Many computer scientists, including myself, end up doing research that needs to be evaluated experimentally, and yet most of us have had little training in statistics or the design of experiments. We end up teaching ourselves this material as we go, which often works pretty well. On the other hand, sometimes the issues are surprisingly subtle. Today’s piece is about a example where I’ve found this to be the case; I ran across it a few years ago when some sanity checks on confidence interval code weren’t giving answers that seemed to make sense.

The topic is confidence intervals for a binomial proportion, where we take a series of independent yes/no measurements and use them to compute an interval that most likely contains the true proportion. For example, if we flip a coin 50 times and get heads 28 times, should we conclude that the coin is biased towards heads? In other words, does the confidence interval for the proportion of heads exclude 0.5? In this case, the 95% interval does contain 0.5 and so the data does not support the conclusion that the coin is unfair at the 95% level.
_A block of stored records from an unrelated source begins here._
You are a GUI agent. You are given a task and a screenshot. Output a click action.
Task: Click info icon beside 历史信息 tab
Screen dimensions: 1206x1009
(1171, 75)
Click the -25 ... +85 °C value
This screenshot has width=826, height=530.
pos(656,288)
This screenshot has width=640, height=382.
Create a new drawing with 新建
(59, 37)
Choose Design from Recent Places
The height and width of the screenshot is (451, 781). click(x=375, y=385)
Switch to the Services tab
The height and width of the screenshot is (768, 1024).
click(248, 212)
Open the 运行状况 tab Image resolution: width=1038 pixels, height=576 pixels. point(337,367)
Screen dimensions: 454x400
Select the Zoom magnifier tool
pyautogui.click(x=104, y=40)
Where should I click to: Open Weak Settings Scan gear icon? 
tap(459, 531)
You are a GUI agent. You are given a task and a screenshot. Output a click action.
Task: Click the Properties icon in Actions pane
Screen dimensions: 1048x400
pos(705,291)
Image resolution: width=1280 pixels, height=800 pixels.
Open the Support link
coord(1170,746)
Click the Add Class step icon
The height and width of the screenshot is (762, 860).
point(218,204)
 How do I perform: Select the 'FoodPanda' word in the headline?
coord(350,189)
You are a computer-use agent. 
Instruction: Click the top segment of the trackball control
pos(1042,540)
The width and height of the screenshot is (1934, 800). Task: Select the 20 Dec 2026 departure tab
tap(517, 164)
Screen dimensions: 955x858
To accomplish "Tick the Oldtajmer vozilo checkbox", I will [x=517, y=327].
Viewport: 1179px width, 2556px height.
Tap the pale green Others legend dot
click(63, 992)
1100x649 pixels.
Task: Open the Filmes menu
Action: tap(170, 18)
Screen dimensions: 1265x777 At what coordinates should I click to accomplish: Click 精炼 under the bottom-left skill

If we reach some conclusion with 95% confidence, what does that actually mean? Informally, it means that if we repeated the entire experiment (in this case, 50 coin flips) many times, we would reach the correct conclusion 95% of the time. The other 5% of the time we would be incorrect. Statisticians formalize this as the coverage probability: “the proportion of the time that the interval contains the true value of interest.” At this point most of us would ask: Doesn’t the 95% confidence interval have a coverage probability of 95% by definition? Turns out the answer is “no” and this is where the fun starts.

Let’s take an example where n (the sample size) is 21 and p (the true proportion) is 0.479. We can empirically compute the coverage of the 95% confidence interval by repeatedly taking 21 random samples and seeing if the true proportion lies within the 95% confidence interval. For now we’ll use the normal approximation to the binomial. Here’s some code that does all this. Compile and run it like so:

$ gcc -O conf.c -o conf -lm$ ./conf 21 0.479n= 21, p= 0.479000, nominal coverage= 95.00 %measured coverage= 91.62 %measured coverage= 91.63 %measured coverage= 91.63 %measured coverage= 91.61 %measured coverage= 91.60 %

As we can see, the coverage is about 91.6%, which means that although we asked for a 5% probability of error, we are actually getting an 8.4% chance of error—a pretty significant difference. There are a couple of things going on. One problem is that the normal approximation is not a very good one. In particular, it is not recommended when np or n(1-p) is less than 10. Here, however, we pass this test. Other sources give a less conservative test where np and n(1-p) are only required to be 5 or more, which can lead to coverage as small as about 87.4% (for n=11, p= 0.455).

The unfortunate thing is that many stats classes, including the one I took many years ago, and also books such as the ubiquitous Art of Computer Systems Performance Analysis, do not go beyond presenting the normal approximation—I guess because it’s so simple. However, if you use this approximation and follow the np>5 rule, and aim for a 95% confidence interval, you could easily end up publishing results that are not even significant at the 90% level.

Many statisticians recommend avoiding the normal approximation altogether. But what should be used instead? The Clopper-Pearson interval is fully conservative: it is guaranteed to never have less coverage than you asked for. However, it is often overly conservative, so you might be getting 99% confidence when you only wanted 95%. What’s wrong with that? First, it may lead you to waste time running unnecessary experiments. Second, it may cause you to reject a hypothesis that actually holds at the desired level of confidence.

In my work for the last several years I’ve used the Wilson score interval. It is hardly any more difficult to implement than the normal approximation and has better behavior for small np. Also, it works for p=0 or p=1. The Agresti-Coull interval also has many good characteristics. Agresti and Coull’s paper from 1998 is short and easy to read for non-statisticians, I’d recommend it for people interested in learning more about these issues. A more exhaustive (and exhausting) discussion can be found in a 2008 paper by Pires and Amado.

Earlier I alluded to the fact that the normal approximation was just one problem with creating a confidence interval for a binomial proportion. The other problem—and it is a problem for all approximations, including the “exact” Clopper-Pearson interval—is that since the binomial distribution is discrete, it is not possible in general to make the actual coverage probability be the same as the nominal coverage probability.

The relationship between the nominal and actual coverage probabilities is interesting to observe. The following graph (produced using the C program above) shows the behavior of the normal approximation of the 95% confidence interval for n=50, between the np=5 and n(1-p)=5 bounds:

I wrote this piece because the difference between nominal and actual coverage probabilities, which is well-understood by statisticians, does not seem to have been communicated effectively to practicing scientists. In some ideal world the details wouldn’t matter very much because people like me would simply rely on a convenient R library to do all confidence interval computations, and this library would be designed and vetted by experts. In practice, a one-size-fits-all solution is probably not optimal and anyway I always seem to end up with confidence interval code embedded in various scripts—so I’ve spent a fair amount of time trying to learn the underlying issues, in order to avoid screwing up.

**Summary:** Ignore what you probably learned about confidence intervals for proportions in college. Use the Agresti-Coull interval or Wilson score interval.